Six infants had a recurrent urinary tract infection 15 to 30 days after the initial hospital discharge. Two of them had received short-course parenteral antibiotics and four had received long-course parenteral antibiotics. In two of the children with recurrent infection who had received long-course parenteral antibiotics, a different germ caused the second infection. Overall, 13% of the babies required medical care within the month after the initial urinary tract infection; this rate was similar between short- and long-course treatment groups.
Interestingly, prescribing providers opted for short-course treatment in 60% of the 67 babies who appeared well and had no underlying chronic medical condition. Longer-course treatment outcomes were no better than shorter-course treatment outcomes in this “healthy” subset of patients.

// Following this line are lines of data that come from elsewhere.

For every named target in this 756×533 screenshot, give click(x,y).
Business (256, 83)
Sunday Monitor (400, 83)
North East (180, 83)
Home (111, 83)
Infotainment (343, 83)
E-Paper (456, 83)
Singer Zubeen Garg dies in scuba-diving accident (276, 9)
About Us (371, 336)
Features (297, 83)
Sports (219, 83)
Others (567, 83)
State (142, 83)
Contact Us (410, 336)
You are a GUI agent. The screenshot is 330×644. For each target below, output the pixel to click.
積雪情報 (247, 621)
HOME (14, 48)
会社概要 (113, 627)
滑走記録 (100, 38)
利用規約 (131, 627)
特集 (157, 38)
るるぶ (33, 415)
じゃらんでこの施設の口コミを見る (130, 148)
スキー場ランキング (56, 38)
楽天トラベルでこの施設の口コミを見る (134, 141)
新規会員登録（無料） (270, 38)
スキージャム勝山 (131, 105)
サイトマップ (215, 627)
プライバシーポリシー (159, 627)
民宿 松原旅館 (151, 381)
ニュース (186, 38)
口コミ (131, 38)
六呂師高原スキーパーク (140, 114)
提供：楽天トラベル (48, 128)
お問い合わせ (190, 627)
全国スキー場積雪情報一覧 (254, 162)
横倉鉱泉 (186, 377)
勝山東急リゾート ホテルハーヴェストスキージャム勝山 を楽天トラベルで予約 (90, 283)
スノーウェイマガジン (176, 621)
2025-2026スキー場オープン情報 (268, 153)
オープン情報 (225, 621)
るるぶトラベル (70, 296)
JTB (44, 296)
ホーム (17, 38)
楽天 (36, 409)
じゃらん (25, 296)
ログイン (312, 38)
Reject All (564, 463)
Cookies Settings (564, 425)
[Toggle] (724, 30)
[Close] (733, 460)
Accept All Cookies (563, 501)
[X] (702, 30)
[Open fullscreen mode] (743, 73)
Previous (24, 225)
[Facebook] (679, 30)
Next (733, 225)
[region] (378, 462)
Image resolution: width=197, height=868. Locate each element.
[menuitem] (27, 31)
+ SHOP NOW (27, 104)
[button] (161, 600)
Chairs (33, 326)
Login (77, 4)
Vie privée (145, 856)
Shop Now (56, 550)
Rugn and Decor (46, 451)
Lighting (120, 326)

The authors noted that shorter-course treatment was associated with shorter hospital stays (4.5 vs. 10.8 days) but not with any other different outcome (recurrent infection or subsequent use of healthcare resources). They acknowledged that their study did not include a review of oral antibiotic treatment after the initial parenteral course.
COMMENTARY
Over recent decades, there has been widespread recognition of the importance of appropriately diagnosing and managing young infants with fever. Despite a variety of diagnostic schemes (with newer biomarkers emerging) and despite lots of outcome data, there still is not a clear consensus about how best to handle young infants with fever. Part of the challenge comes from trying to avoid the small risk of death from missed diagnoses and inadequate treatments with the seemingly less onerous risks of prolonged hospital stays, increased costs, and nonfatal complications of treatment. Desai and colleagues used the natural experiment of varying practice patterns to show clearly that longer-course treatment was associated with increased lengths of stay (and, presumably, cost) without adding any measurable reduction in the risk of poor outcomes. One could speculate that the two babies who had subsequent urinary tract infections from different bacteria after their initial longer course of parenteral treatment might have been predisposed to the development of new or resistant infection by that longer course of treatment.

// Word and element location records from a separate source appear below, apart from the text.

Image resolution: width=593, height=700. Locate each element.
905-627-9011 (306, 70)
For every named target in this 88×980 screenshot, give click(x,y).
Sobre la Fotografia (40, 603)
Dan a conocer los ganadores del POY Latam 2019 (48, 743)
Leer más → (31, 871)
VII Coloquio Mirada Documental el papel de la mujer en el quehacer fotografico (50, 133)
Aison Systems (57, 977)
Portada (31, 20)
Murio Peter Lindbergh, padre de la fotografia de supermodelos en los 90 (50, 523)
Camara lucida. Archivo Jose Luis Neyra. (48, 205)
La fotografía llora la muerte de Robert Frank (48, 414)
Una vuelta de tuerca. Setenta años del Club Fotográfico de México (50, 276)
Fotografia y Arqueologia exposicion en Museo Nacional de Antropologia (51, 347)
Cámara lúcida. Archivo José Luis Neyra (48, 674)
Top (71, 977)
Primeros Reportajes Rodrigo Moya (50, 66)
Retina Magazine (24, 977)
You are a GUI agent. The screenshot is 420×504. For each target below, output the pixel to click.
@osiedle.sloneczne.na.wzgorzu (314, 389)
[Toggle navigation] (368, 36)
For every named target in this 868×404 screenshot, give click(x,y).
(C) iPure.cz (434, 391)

Of course, skeptics could claim that the researchers only included 115 children. Pediatricians frequently subject febrile newborns to parenteral antibiotics for 24-48 hours while awaiting negative cultures to confirm the lack of bacterial infection and realizing that no more than a small percent of those febrile babies has a serious bacterial infection. Proponents of longer-course parenteral antibiotic therapy still could believe that they are preventing bad outcomes in the half percent or so of babies who would have been missed by this small study. Non-skeptics will point out that no children were helped by longer-course parenteral antibiotics over the five years of the study in 11 different pediatric centers — making the benefit hidden by the size of the study to be very, very small.
How should clinicians respond to these data? Certainly, those working at institutions that mandate or encourage longer intravenous courses of antibiotics for bacteremic urinary tract infection in young infants should reconsider their policies. All practitioners should feel free to consider limiting parenteral therapy to no more than seven days, especially when managing a baby who appears otherwise well without underlying medical conditions. Also, further research should be done; it is possible that even seven days is longer than needed to treat infected newborns adequately.
The duration of parenteral antimicrobial therapy for bacteremic urinary tract infection in young infants varies between practitioners and centers. A retrospective review suggests that extending parenteral treatment beyond seven days does not alter outcomes.